* **Short problem**
Output the following lines unchanged, character for character.

* **Records provided**

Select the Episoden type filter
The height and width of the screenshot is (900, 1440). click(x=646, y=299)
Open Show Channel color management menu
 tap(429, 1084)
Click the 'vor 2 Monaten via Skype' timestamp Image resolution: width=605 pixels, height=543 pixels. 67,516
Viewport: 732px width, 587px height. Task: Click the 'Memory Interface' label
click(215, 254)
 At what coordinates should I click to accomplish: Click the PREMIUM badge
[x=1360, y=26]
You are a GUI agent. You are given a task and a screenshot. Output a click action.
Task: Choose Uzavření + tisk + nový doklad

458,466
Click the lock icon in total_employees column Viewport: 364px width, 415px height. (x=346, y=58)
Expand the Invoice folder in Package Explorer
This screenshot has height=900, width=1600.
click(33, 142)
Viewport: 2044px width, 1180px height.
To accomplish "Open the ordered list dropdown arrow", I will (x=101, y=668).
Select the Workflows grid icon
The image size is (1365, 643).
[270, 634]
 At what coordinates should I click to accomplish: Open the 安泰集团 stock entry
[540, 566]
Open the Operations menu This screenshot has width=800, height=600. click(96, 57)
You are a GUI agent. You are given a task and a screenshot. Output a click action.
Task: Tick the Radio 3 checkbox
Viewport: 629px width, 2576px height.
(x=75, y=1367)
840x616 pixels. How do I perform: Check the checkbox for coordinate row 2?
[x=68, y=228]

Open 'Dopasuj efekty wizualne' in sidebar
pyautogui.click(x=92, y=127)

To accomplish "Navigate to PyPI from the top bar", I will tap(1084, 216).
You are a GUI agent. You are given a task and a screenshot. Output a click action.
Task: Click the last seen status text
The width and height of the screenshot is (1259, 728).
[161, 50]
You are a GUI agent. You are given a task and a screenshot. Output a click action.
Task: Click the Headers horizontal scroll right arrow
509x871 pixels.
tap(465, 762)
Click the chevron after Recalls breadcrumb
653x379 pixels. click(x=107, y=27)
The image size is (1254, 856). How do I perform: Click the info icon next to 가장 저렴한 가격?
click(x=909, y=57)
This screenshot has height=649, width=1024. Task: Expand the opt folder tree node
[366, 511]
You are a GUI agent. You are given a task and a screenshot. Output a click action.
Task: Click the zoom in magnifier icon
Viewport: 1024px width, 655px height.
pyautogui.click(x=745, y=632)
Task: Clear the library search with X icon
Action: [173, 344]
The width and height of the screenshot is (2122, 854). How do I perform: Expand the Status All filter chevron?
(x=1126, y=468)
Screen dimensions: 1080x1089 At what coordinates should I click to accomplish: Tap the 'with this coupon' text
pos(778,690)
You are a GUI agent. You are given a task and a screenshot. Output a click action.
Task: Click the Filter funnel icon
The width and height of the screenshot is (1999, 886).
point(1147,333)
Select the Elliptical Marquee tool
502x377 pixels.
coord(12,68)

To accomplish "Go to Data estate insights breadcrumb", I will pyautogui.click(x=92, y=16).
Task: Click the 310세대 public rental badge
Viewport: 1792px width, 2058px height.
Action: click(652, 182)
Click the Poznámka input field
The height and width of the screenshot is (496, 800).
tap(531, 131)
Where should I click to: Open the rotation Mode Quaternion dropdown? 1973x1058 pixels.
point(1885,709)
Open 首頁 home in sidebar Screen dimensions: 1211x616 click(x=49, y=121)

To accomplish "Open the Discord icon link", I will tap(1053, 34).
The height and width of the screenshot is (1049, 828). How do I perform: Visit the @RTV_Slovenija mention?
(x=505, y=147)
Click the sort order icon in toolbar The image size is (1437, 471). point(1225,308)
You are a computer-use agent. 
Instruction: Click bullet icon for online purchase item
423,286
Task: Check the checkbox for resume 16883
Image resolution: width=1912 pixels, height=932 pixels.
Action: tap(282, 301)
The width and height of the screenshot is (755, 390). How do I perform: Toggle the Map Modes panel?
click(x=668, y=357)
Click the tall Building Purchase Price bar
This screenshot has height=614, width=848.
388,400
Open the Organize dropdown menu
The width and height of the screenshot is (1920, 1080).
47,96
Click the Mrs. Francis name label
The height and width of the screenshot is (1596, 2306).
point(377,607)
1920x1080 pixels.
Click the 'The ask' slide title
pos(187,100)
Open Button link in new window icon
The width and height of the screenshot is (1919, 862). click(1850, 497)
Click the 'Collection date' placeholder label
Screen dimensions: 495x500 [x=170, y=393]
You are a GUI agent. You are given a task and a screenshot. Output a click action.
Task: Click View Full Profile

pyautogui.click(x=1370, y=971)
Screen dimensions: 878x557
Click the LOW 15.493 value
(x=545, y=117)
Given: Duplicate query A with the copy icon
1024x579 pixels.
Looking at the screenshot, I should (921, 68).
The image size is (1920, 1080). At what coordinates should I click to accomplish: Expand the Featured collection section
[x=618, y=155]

* **Result for this exercise**
Select the Episoden type filter
The height and width of the screenshot is (900, 1440). click(x=646, y=299)
Open Show Channel color management menu
 tap(429, 1084)
Click the 'vor 2 Monaten via Skype' timestamp Image resolution: width=605 pixels, height=543 pixels. 67,516
Viewport: 732px width, 587px height. Task: Click the 'Memory Interface' label
click(215, 254)
 At what coordinates should I click to accomplish: Click the PREMIUM badge
[x=1360, y=26]
You are a GUI agent. You are given a task and a screenshot. Output a click action.
Task: Choose Uzavření + tisk + nový doklad

458,466
Click the lock icon in total_employees column Viewport: 364px width, 415px height. (x=346, y=58)
Expand the Invoice folder in Package Explorer
This screenshot has height=900, width=1600.
click(33, 142)
Viewport: 2044px width, 1180px height.
To accomplish "Open the ordered list dropdown arrow", I will (x=101, y=668).
Select the Workflows grid icon
The image size is (1365, 643).
[270, 634]
 At what coordinates should I click to accomplish: Open the 安泰集团 stock entry
[540, 566]
Open the Operations menu This screenshot has width=800, height=600. click(96, 57)
You are a GUI agent. You are given a task and a screenshot. Output a click action.
Task: Tick the Radio 3 checkbox
Viewport: 629px width, 2576px height.
(x=75, y=1367)
840x616 pixels. How do I perform: Check the checkbox for coordinate row 2?
[x=68, y=228]

Open 'Dopasuj efekty wizualne' in sidebar
pyautogui.click(x=92, y=127)

To accomplish "Navigate to PyPI from the top bar", I will tap(1084, 216).
You are a GUI agent. You are given a task and a screenshot. Output a click action.
Task: Click the last seen status text
The width and height of the screenshot is (1259, 728).
[161, 50]
You are a GUI agent. You are given a task and a screenshot. Output a click action.
Task: Click the Headers horizontal scroll right arrow
509x871 pixels.
tap(465, 762)
Click the chevron after Recalls breadcrumb
653x379 pixels. click(x=107, y=27)
The image size is (1254, 856). How do I perform: Click the info icon next to 가장 저렴한 가격?
click(x=909, y=57)
This screenshot has height=649, width=1024. Task: Expand the opt folder tree node
[366, 511]
You are a GUI agent. You are given a task and a screenshot. Output a click action.
Task: Click the zoom in magnifier icon
Viewport: 1024px width, 655px height.
pyautogui.click(x=745, y=632)
Task: Clear the library search with X icon
Action: [173, 344]
The width and height of the screenshot is (2122, 854). How do I perform: Expand the Status All filter chevron?
(x=1126, y=468)
Screen dimensions: 1080x1089 At what coordinates should I click to accomplish: Tap the 'with this coupon' text
pos(778,690)
You are a GUI agent. You are given a task and a screenshot. Output a click action.
Task: Click the Filter funnel icon
The width and height of the screenshot is (1999, 886).
point(1147,333)
Select the Elliptical Marquee tool
502x377 pixels.
coord(12,68)

To accomplish "Go to Data estate insights breadcrumb", I will pyautogui.click(x=92, y=16).
Task: Click the 310세대 public rental badge
Viewport: 1792px width, 2058px height.
Action: click(652, 182)
Click the Poznámka input field
The height and width of the screenshot is (496, 800).
tap(531, 131)
Where should I click to: Open the rotation Mode Quaternion dropdown? 1973x1058 pixels.
point(1885,709)
Open 首頁 home in sidebar Screen dimensions: 1211x616 click(x=49, y=121)

To accomplish "Open the Discord icon link", I will tap(1053, 34).
The height and width of the screenshot is (1049, 828). How do I perform: Visit the @RTV_Slovenija mention?
(x=505, y=147)
Click the sort order icon in toolbar The image size is (1437, 471). point(1225,308)
You are a computer-use agent. 
Instruction: Click bullet icon for online purchase item
423,286
Task: Check the checkbox for resume 16883
Image resolution: width=1912 pixels, height=932 pixels.
Action: tap(282, 301)
The width and height of the screenshot is (755, 390). How do I perform: Toggle the Map Modes panel?
click(x=668, y=357)
Click the tall Building Purchase Price bar
This screenshot has height=614, width=848.
388,400
Open the Organize dropdown menu
The width and height of the screenshot is (1920, 1080).
47,96
Click the Mrs. Francis name label
The height and width of the screenshot is (1596, 2306).
point(377,607)
1920x1080 pixels.
Click the 'The ask' slide title
pos(187,100)
Open Button link in new window icon
The width and height of the screenshot is (1919, 862). click(1850, 497)
Click the 'Collection date' placeholder label
Screen dimensions: 495x500 [x=170, y=393]
You are a GUI agent. You are given a task and a screenshot. Output a click action.
Task: Click View Full Profile

pyautogui.click(x=1370, y=971)
Screen dimensions: 878x557
Click the LOW 15.493 value
(x=545, y=117)
Given: Duplicate query A with the copy icon
1024x579 pixels.
Looking at the screenshot, I should (921, 68).
The image size is (1920, 1080). At what coordinates should I click to accomplish: Expand the Featured collection section
[x=618, y=155]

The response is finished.